┌─ Source excerpt

Volume Carriers can utilize Self-Insured Status–and the opening of doors that other wise would be locked to the small guys……………Money is usually needed, until you become a volume carrier, with easy access —then you do not really need the ease of money ——they wish to pursue you with!! Where were they before is my question?!?
Volume Carriers use a system, I call “Same for the Same”. Same Truck for all, simplifies any truck need through direct partnership with the manufacturers typically—Giving these Powerhouses, a “FREE” Income stream to the ones who own the Dealership that sell to the Volume Carrier. Sell the trucks to yourself—guaranteed Volume sales—because the Carrier will need more and more trucks as time goes into growth. Same Truck to the Same Drivers—–Yep, I have actually heard an executive at a Carrier say that shit!!
Dispatch is done by 1 person for every 75-150 drivers through technology integration. Why do you think Qualcomm has stayed around all these years since their FAIL in the cellular phone industry?? Volume Carriers have been using Qualcomm for ELD–since early 2000’s, actually a bit longer but exact timeline I am unsure…….Qualcomm can probably answer that one best. They have been the pivotal ELD developer for tracking and customer integrations with the computer technology for a long time…………..
Volume Carriers have done the best job at lowering rates, by saying— a driver is a driver—when you and I both know!— that is not the case by a very long shot………by making it so that no one would compete, because they cannot handle that low set rate where they make a mere $5 per truck per day, this gives the customer no wiggle room to leave —even when they have issues covering to set standards of the contract, because no one can touch it, saving the customer way too much money, to even complain or cancel the contract——Like my Dad always said, “The small guys cannot compete with a Carrier that has 100k trucks on their fleet, if they earn $5 per day per truck; no matter which way you cut it—they still make $500,000 per day.”

└─

Exercise set =>
• 1. Decide whether each statement agrees with the trucking excerpt, answering yes or no and quoting the words of the excerpt that settle it: (a) one dispatcher handles 75 to 150 drivers; (b) the writer knows the exact year Volume Carriers began using Qualcomm for ELD; (c) a carrier with 100k trucks earning $5 per truck per day makes $500,000 per day.
• 2. Extend the trucking excerpt on Volume Carriers with a few sentences that pick up after its last one.
The rows are separate material and have no connection to the trucking excerpt.

┌─ Data extract

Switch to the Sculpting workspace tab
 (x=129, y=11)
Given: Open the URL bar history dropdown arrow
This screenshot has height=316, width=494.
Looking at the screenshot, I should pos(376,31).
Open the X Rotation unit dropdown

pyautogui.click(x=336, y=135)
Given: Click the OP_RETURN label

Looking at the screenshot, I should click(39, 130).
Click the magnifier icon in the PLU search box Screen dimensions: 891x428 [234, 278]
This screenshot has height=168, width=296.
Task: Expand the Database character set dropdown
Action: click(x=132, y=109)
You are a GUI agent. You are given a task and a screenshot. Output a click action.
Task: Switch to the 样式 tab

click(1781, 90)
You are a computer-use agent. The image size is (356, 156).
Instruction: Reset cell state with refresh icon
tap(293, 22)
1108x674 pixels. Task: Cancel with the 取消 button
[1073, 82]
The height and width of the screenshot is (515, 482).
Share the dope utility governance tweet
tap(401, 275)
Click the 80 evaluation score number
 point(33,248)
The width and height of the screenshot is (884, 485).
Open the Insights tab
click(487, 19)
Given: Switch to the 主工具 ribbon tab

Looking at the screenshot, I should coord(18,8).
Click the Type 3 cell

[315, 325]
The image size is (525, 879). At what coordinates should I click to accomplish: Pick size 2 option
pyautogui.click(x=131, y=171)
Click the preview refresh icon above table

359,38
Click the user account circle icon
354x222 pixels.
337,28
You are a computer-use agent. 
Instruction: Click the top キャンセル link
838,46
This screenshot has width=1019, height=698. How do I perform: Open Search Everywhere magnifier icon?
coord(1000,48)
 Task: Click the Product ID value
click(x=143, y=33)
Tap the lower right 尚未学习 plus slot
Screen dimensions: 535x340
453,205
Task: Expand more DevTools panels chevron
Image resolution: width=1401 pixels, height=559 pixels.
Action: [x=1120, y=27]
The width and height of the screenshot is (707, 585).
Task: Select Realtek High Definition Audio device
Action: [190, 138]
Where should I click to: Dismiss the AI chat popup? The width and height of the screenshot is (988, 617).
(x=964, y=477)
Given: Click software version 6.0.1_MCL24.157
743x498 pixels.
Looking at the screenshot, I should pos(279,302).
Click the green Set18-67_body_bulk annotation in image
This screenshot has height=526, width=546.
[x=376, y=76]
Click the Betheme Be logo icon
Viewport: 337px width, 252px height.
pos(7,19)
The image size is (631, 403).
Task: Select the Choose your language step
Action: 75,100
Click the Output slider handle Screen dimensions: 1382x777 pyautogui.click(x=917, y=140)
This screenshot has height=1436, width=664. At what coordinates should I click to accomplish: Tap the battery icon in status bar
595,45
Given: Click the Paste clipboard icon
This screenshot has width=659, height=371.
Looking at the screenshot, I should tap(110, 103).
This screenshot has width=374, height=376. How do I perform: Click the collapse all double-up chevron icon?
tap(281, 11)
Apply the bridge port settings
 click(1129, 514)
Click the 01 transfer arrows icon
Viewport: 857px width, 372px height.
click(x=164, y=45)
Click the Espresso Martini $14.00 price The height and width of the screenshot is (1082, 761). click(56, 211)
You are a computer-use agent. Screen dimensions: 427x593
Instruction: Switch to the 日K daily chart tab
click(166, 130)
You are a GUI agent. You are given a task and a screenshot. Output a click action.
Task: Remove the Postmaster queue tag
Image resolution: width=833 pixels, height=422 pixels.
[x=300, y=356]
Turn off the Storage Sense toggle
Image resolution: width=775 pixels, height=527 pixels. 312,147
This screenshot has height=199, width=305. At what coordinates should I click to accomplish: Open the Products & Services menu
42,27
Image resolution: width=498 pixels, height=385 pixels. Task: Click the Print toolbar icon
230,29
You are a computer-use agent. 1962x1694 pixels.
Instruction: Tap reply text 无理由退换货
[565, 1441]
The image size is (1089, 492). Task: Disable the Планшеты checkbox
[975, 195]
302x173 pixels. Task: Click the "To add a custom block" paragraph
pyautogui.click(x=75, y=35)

└─

Outputs for the tasks =>
• 1.
(a) Yes: "Dispatch is done by 1 person for every 75-150 drivers"
(b) No: "exact timeline I am unsure"
(c) Yes: "they still make $500,000 per day."

• 2.
I remember when Walmart– would pay Carrier $1.25 per mile to move their overage for their in-house transportation carrier. They set their rate, because they commanded so much volume movement. Getting the Long term Contract with Walmart, could almost guarantee the Carrier a VOLUME STATUS– of factored funds through the contract to buy equipment, fuel, maintenance, and driver pay…….what was left at the end was your profit direct pay to the Carrier’s NEW FOUND Balance sheet——while the rates were set at a rate where most could not touch the loads, those that ran the volume soon found themselves, earning below the industry average of 16% margins—-but the Volume more than made up for the minimal profits——-16% margins are standard—–
The difference of the numbers:
Standard industry- 16% margins- for 10 trucks at average of $4000 gross per truck per week at $2 per mile, and 2000 miles each
$40,000 Gross Which is around $6400 to the Carrier after expenses before taxes (EBITDA, What like you are surprised that us operators understand such acronyms)……(Careful, we may surprise you with what we do know, but choose to remain silent and thought of as fools……)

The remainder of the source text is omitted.